2025年を迎え、産業廃棄物業界は「人手不足」という長年の構造的課題に直面しています。少子高齢化の影響下で、新規採用は伸び悩み、熟練作業者の高齢化により技能継承も滞りがちです。その結果、収集・運搬・処理といった現場では作業遅延や安全性の低下といったリスクが顕在化しています。
そんな中で、今後廃棄物業界はどういった方向に進むのか、どのように人手不足の問題に向き合っていくのかを、中小企業診断士の立場も交えて解説していきます。
持続可能な産廃ビジネスへと舵を切る経営者や現場担当者に向けて、新たな商機と解決策のヒントにしてください。
1.産業廃棄物業界の現状
①産業廃棄物排出量の変化
②業種別排出量の内訳
③種類別排出量の内訳
④産業廃棄物の処理状況
①産業廃棄物排出量の変化
全国の産業廃棄物の排出量はH8年度をピークに、リサイクルの意識の高まりと共に、ゆるやかに減少し、近年では令和5年度に3億6,500万トンとなり、令和4年度実績から約900万トン減少しています。
②業種別排出量の内訳
産業廃棄物の業種別排出量について、「電気・ガス・熱供給・水道業」が最も多く、次いで「農業、林業」そして建設業となっている。事業の規模に応じた順位であり、この3業種は他の業種とは頭一つ抜けている。パルプ・紙・紙加工品製造業、鉄鋼業を含めた合計5業種では全排出量の約8割を占めています。
③種類別排出量の内訳
産業廃棄物の排出量を種類別に見ると、汚泥の排出量が最も多く、次いで動物のふん尿、がれき類となっており、この3品目で全排出量の約8割を占めています。汚泥については排水処理工程で発生するケースが多いが大半は脱水処理されるため、実際の廃棄物量とは乖離があります。
④産業廃棄物の処理状況
全体の構成として、最も人手を解さない埋立比率は2.4%しかなく、ある程度工数が必要となる再生利用や減量化が大半を占めています。
2.産業廃棄物業界が直面する課題
産業廃棄物の物量は年々減少してきていますが、産業廃棄物が無くなることはありません。
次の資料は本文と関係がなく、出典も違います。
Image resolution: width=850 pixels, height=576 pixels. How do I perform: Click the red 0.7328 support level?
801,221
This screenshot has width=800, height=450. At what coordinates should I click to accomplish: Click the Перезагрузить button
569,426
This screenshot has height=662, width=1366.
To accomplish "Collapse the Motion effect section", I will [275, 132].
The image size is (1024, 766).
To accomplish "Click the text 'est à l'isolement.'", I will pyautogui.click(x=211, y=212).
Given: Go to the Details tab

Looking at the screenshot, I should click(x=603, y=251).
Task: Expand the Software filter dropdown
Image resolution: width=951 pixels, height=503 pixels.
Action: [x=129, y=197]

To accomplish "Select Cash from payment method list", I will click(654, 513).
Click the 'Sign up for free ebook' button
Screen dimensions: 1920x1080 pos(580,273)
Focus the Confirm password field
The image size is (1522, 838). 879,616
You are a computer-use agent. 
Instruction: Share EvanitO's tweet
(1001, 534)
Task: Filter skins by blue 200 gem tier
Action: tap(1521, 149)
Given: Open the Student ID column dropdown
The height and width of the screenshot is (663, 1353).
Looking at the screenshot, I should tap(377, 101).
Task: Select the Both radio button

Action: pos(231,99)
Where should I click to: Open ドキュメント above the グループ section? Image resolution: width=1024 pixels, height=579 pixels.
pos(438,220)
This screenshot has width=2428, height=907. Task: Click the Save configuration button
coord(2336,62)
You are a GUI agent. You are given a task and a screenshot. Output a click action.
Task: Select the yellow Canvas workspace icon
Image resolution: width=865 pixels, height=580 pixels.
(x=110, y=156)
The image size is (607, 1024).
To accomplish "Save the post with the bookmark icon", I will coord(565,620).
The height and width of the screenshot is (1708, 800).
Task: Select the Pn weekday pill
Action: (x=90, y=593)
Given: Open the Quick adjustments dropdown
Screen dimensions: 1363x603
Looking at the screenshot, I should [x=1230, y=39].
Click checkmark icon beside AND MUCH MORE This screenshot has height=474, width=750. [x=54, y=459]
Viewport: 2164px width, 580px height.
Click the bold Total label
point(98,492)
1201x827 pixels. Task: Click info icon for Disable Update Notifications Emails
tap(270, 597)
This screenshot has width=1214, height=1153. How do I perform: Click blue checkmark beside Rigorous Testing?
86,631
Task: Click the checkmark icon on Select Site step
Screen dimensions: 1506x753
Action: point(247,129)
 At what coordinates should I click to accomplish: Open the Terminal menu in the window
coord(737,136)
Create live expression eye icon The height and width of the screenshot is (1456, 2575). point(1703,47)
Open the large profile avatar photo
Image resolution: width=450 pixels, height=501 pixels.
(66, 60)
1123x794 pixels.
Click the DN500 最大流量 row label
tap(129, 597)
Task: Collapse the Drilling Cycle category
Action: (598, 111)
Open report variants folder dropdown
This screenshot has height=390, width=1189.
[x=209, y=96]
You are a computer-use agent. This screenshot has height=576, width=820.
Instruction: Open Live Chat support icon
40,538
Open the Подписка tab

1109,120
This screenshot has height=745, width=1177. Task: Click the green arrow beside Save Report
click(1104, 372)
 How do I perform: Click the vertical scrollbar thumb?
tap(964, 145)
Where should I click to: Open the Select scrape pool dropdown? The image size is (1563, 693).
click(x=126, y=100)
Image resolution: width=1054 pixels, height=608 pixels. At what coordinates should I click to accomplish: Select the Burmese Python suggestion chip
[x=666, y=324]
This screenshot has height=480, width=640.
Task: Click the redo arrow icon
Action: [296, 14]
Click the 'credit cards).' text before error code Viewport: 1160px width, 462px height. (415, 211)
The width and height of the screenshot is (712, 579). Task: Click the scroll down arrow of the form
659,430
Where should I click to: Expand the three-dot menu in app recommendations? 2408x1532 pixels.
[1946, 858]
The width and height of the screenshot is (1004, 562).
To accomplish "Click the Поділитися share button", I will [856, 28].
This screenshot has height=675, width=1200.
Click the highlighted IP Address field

処理方法については、以前のように焼却して埋立という方法は、最終処分場を新たに設置することが難しいことや、再資源化・リサイクルの考え方が一般化した昨今においてはベストな方法ではありません。
再資源化・リサイクルを実施する場合、原料となる産業廃棄物には分別の徹底が必須となります。様々な場所から依頼を受けると分別を徹底されているお客様からそうでないお客様まで様々おられます。こういったお客様の廃棄物に対応するためには多くの人員が必要となります。
また、施設の処理能力にも気を配らなければなりません。一度に搬入できる量には限界があります。よって大量輸送でガンガン運ぶといった運用ではなく搬入量に制限がかかるケースもございます。
このように、処理の方法がより多様化することで、より多くの人員が必要となってきています。
しかし、産業廃棄物の業界は昔から「3K」(きつい、汚い、危険)の代表格と認識され人手不足の解消が大きな課題となっています。
3.人手不足解消に向けた取組み
人手不足を解消するための取組みとして以下の3つ上げます。
①社内DX化への取組み
②外国人材の受入れ体制作り
③同業者同士の連携
①社内DX化への取組み
人員不足を解消するためには今まで人で対応していた業務をIT技術を駆使してデジタル化、自動化していくことで人がしていた業務を移行させていくことが望ましい。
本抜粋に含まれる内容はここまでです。